Save the local statistic and the Z-score into our sf object sac.tracts for mapping purposes.
sac.tracts <- sac.tracts %>%
bind_cols(locali)
We have to make our own identifiers for statistically significant clusters. Let’s designate any areas with Z-scores greater than 1.96 or less than -1.96 as high and low clusters, respectively.

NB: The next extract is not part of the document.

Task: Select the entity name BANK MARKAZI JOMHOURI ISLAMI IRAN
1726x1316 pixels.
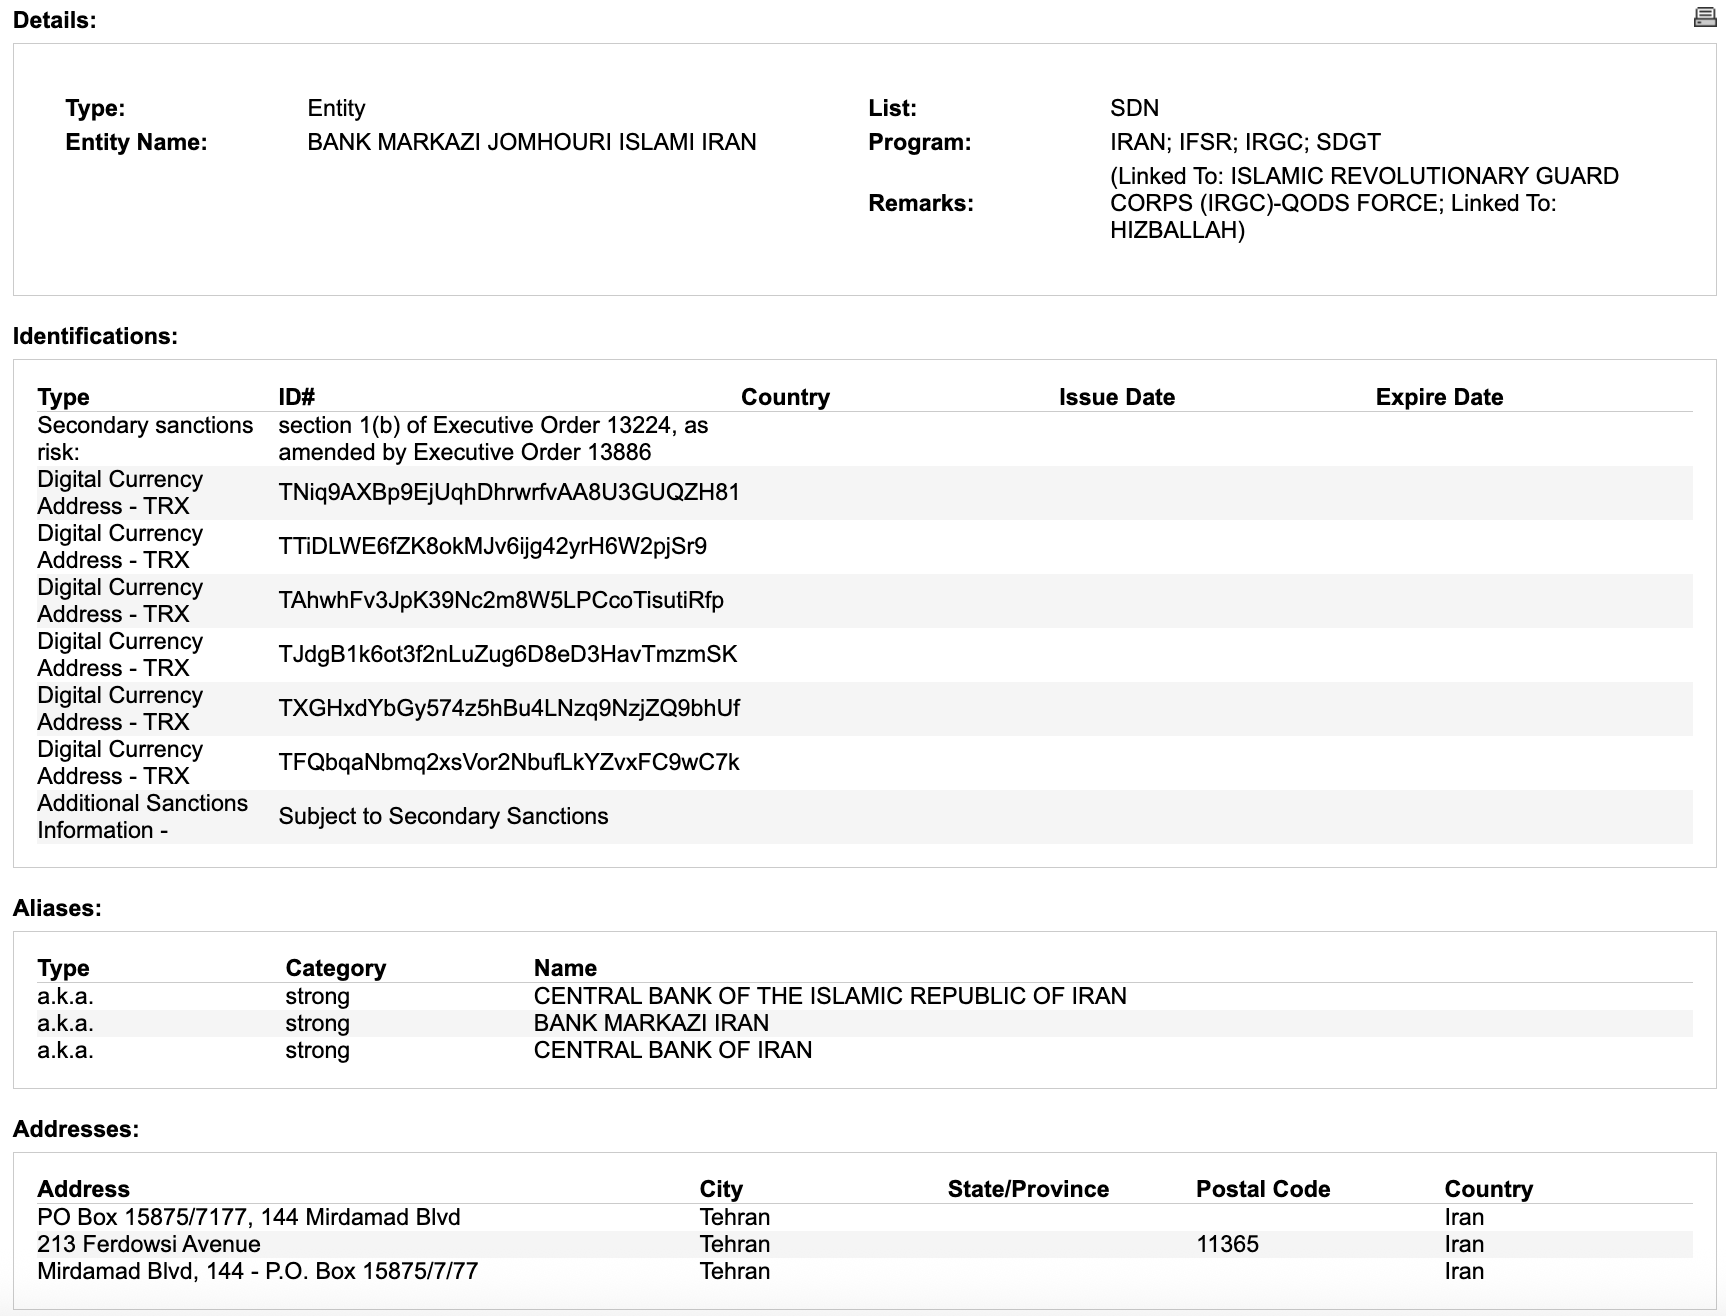Action: tap(532, 142)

sac.tracts <- sac.tracts %>%
mutate(mcluster = case_when(
z_i <=-1.96 ~ "Negative Correlation",
z_i >= 1.96 ~ "Positive Correlation",
TRUE ~ "Not Significant"),
mcluster = factor(mcluster,
levels = c("Negative Correlation",
"Not Significant",
"Positive Correlation")))
Now we map!
#set back to plotting
tmap_mode("plot")
tm_shape(sac.tracts, unit = "mi") +
tm_polygons(col = "mcluster", title = "", palette = c("blue","white", "red")) +
tm_scale_bar(breaks = c(0, 10, 20), text.size = 1) +
tm_layout(frame = F, main.title = "Sacramento PM 2.5",
legend.outside = T)
Positive values indicate similarity between neighbors while negative values indicate dissimilarity. This means that high values of Ii indicate that similar values are being clustered. In contrast, low values of Ii indicate that dissimilar (high and low) values are clustered. When working with the local Moran’s I, you will want to link it back to the four quadrants of the Moran scatterplot where we identified High-High, Low-Low, High-Low, and Low-High clusters (described on page 222 in OSU). This will allow you to create the type of map produced on page 11 in Scott et al. (2010).